I was following Aaron up the stairs of our hotel in Florence on our trip last month, while he juggled our enormous bags, and I was thinking out loud. "You know," I said, looking on the bright side of my slower, less ambitious traveling style, "being pregnant is teaching me how to be more careful about health, sleeping, eating--how to take care of somebody, really. It's good training for motherhood." "Grunt," said Aaron.
"Do you think taking care of me is teaching you about fatherhood?" I asked. Aaron rested our bags on the stairs and looked at me. "YES. Definitely."
Since then, he has picked me up in a cab when I came down with a stomach flu and was afraid to go home on the subway, then made me Jello and encouraged me to stay hydrated through one very long night; he has squeezed my hand through the horrible tour we just had of the dreary, patient-oppressing hospital where we definitely DON'T want to have our baby; and he's been studying a mysterious tome entitled The Birth Partner every night before bed. The man is in training.
In fact, Aaron has been helping me since before I really understood that this pregnant me needed extra help. Anticipating someone's needs to such an extent is a new talent for him. For me, knowing I need help is a still-developing skill. I find it very confusing to be unsure about how I'm feeling. "Woozy," I'll say. "Do you want to try toast?" Aaron will ask. And I won't know, so I'll try it. He's been right enough that I am learning to trust his caretaking abilities--a set of skills I never really noticed in him before (not to belittle him, he's always been a wonderful partner, but I never needed, well, something akin to parenting, so much until now).
Stepping Up to the Plate
In hindsight, I recognize early signs of Aaron's transition during my first trimester, when thinking about food was a challenge for me, and waking up to an empty stomach was a daily emergency.
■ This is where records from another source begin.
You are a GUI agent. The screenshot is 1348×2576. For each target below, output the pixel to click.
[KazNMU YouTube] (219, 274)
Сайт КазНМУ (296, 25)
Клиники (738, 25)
While I was struggling ineffectually with this new state of affairs, Aaron pulled The Breakfast Book, by Marion Cunningham, off the shelf and learned how to make the loveliest buttermilk pancakes I've ever had. He started making them regularly, before work, and they never failed to be fluffy, tender, flavorful, and beautiful.
Aaron comes by this newly-discovered skill through his Dad's side. Our little boy will likely grow up eating his Dad and Zayde's griddled breakfasts and assuming that pancake-making is just one of the manly arts.
I decided to step up to the batter bowl recently, since we haven't had a pancake morning for a while. But you know, I couldn't bring myself to follow the recipe. Instead I made it my own, reducing the butter a tad, and subbing in whole grain flour and oat bran for the white flour. They were delicious--a testament to what a great recipe it is to begin with. And I have to admit that I felt relieved to know that I can be a good pancake maker too, in my way. I'll be the workaday, healthy breakfast cook, while Aaron brings out the fluffy white cakes for special, indulgent mornings.
Who knows, now that he's retired, maybe my Dad will get back into the habit of spelling out letters in Bisquick batter. If he starts practicing now, I'm sure he'll be up to speed by the time his grandson takes a place at the breakfast table.